None of the included studies accounted for HPV vaccination in the base case cost-effectiveness analyses. Since 2006, HPV vaccination has been offered in many countries, with European coverage rates for the final dose ranging from 14 to 83% [19, 41]. There has been recent evidence stipulating that vaccinated women still require either 2–3 screens for cervical cancer during their lifetime [42]. Thus screening needs in a country will vary based on the vaccination coverage rates, while policies must also account for the burden of disease caused by types that are not vaccine preventable.

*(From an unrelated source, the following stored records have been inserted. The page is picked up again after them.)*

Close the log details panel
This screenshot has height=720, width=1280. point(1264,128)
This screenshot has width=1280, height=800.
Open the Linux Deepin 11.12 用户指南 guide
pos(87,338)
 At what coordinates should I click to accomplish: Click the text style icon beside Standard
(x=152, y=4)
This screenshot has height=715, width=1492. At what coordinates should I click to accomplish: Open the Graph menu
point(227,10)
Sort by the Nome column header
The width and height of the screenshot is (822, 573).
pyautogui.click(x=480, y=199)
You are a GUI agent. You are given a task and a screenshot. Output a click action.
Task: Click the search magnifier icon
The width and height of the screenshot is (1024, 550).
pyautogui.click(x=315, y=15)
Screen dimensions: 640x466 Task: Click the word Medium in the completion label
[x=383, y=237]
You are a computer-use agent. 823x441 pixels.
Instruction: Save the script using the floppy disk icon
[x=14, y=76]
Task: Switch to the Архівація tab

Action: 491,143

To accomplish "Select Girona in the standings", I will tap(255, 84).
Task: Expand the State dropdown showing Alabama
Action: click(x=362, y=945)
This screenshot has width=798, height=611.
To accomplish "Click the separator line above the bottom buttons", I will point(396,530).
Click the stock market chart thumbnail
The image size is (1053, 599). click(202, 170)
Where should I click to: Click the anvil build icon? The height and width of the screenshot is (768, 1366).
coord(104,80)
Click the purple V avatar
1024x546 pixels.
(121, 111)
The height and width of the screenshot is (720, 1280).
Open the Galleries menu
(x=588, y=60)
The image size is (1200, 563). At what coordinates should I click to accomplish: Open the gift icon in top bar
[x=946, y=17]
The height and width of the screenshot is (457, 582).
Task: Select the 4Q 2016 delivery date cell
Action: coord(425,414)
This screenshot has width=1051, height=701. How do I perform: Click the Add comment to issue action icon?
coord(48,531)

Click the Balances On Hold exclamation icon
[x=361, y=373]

This review focuses on uptake rates for initial screening tests; however, questions around cost-effectiveness of such interventions need to also account for subsequent participation in diagnostic testing and treatment in order to fully understand the cost-effectiveness across the screening pathway. Whilst some authors acknowledge the potential for loss to follow-up, this was rarely accounted for in base case cost-effectiveness determinations. An assumption was made regarding adherence to subsequent stages of the screening pathway, possibly resulting in an overestimation of benefits of increasing participation in the initial diagnostic stage.

Strengths and contributions of this review

A key strength of our review was undertaking double-blinded screening and data extraction to minimise the risk of bias within individual reviewers. Another strength is that no language limits were applied to the search strategy.

The findings of this review add to the existing evidence base suggesting that interventions that are effective in improving participation in cervical cancer screening, can also be cost-effective. Previous systematic reviews have looked at the inequalities in the uptake of screening [43,44,45], barriers to cervical cancer screening [46, 47], as well as efficacy of interventions to increase uptake [18, 48]. This review advances our understanding of the cost-effectiveness of interventions to improve uptake of cervical cancer screening in underserved women and highlights areas for further research as outlined above.

Policy/programmatic recommendations/implications

Implementing self-sampling and reminder interventions can be cost-effective for increasing uptake rates among underscreened women but should be accompanied by adequate monitoring of uptake among subgroups of underserved women.

When interventions to improve cervical cancer screening are implemented, in addition to uptake rates of screening, there should be active monitoring of loss to follow-up across the screening pathway among subgroups of underserved women. Key indicators include attendance rates for diagnostic testing and treatment after a positive screening and diagnostic result, respectively. Currently, we are working on the CBIG-SCREEN EU funded project that will evaluate the cost-effectiveness of co-created interventions to increase screening in different vulnerable groups [49].

Conclusion

Self-HPV testing and reminder interventions were generally shown to be cost-effective to increase uptake rates among underscreened women. There are a limited number of studies showing that addressing access issues and adopting different screening modalities could be economically attractive. This systematic review has revealed a gap in the literature on the cost-effectiveness of interventions to improve uptake rates of cervical cancer screening among underserved women in Europe. The factors determining the risk profile for being susceptible to HPV, as well as the barriers and facilitators of screening, are specific to each different group. Targeted interventions aiming to redress these, need to be evaluated in terms of their cost-effectiveness. If interventions are aimed at all underscreened women, sub-group analysis should be conducted to describe the reach of these interventions and their impact on specific populations.

Future economic evaluations of interventions to increase cervical cancer screening participation should have an explicit focus on underserved women and different subgroups within this overarching group, as well as taking into consideration HPV vaccination coverage and adherence across screening cycles.